In London Borough of Islington v Elliot and Morris [2012] EWCA Civ 56, the Court of Appeal reviewed the principles that apply when considering the power of a court under English law to grant injunctions before damage has taken place. These are known as quia timet (‘because he fears’) injunctions.

The decision overturning the County Court’s assessment that such an injunction was warranted illustrates the reluctance of English courts to take such action at least in nuisance cases. It also strongly suggests that common law actions may generally be ill-suited as a preemptive defensive measure.
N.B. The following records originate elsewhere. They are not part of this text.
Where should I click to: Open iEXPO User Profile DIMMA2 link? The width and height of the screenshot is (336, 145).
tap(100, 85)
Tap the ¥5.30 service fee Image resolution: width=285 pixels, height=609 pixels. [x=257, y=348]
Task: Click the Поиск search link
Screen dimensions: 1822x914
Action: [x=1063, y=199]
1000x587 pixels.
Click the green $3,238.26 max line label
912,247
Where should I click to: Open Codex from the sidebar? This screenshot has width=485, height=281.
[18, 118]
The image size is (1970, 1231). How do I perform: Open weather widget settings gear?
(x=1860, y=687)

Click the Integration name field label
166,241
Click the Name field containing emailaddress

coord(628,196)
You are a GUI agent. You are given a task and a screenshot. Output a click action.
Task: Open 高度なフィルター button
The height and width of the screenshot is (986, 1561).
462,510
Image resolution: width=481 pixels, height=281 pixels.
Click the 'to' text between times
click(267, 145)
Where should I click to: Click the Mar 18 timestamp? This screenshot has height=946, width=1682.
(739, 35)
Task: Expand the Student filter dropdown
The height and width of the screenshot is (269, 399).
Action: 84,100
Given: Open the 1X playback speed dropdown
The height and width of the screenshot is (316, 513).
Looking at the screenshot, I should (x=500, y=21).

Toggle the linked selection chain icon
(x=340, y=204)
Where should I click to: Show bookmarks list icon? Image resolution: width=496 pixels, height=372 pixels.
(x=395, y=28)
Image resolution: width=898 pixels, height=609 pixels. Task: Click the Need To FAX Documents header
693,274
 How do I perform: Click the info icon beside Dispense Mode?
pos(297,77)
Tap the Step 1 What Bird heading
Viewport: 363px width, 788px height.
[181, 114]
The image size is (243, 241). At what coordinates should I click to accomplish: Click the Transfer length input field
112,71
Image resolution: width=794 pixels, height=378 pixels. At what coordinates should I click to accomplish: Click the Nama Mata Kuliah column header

In contrast, the Patents Court recently handed down its decision in Merck Sharp Dohme Corp and Bristol-Myers Squibb Pharmaceuticals Limited v Teva Pharma BV [2013] EWHC 1958 (Pat), in which a quia timet injunction was granted to stop threatened and intended patent infringement. The analyses in both cases are instructive on the potential benefits and limits of this procedural tool.

In the Islington case, tree roots from a property owned by the council were allegedly encroaching on a neighbour’s property with the perceived potential for severe damage to the neighbouring structures. Despite repeated notice and complaints, the council did nothing for three years and stated it would not act to remove the trees until it was proven the roots were actually causing significant damage…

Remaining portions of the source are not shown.